(Exercise inputs begins)
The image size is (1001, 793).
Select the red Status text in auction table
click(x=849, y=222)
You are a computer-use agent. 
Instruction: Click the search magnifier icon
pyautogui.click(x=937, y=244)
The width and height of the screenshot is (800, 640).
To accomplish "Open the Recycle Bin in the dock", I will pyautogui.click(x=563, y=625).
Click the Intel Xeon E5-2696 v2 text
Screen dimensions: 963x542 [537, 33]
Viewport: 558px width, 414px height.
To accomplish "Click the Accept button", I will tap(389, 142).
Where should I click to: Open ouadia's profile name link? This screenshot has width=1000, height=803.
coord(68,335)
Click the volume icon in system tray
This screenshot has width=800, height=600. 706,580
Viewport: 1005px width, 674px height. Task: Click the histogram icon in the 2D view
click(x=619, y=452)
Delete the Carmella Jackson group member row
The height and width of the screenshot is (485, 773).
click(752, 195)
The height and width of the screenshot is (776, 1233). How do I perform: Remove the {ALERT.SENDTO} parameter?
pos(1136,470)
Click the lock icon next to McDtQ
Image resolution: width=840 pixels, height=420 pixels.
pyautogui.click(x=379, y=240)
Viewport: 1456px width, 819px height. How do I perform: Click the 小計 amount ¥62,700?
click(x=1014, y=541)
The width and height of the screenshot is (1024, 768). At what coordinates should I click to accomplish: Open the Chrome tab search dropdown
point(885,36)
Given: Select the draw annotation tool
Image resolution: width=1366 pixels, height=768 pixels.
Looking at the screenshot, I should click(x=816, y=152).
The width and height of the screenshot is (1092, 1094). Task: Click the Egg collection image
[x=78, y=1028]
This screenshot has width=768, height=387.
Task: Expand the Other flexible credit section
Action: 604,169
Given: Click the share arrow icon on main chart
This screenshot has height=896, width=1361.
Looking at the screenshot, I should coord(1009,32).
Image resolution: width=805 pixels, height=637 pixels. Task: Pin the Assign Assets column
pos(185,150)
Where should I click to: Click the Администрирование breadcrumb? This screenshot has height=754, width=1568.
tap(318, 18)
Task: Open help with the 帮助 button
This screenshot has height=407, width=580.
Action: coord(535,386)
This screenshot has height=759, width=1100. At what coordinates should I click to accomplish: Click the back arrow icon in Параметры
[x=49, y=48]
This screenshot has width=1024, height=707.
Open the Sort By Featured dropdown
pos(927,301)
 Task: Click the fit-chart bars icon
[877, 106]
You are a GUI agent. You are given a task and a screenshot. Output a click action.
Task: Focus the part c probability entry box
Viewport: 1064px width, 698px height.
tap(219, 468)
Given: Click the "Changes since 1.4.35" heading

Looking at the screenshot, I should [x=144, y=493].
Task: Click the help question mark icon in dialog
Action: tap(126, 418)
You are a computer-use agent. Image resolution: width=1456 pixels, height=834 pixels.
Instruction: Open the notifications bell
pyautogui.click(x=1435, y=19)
(Exercise inputs ends)
Exercise aim
Tally up the lines in the data that hold the word "button". Only the total should be given.

The completed task
2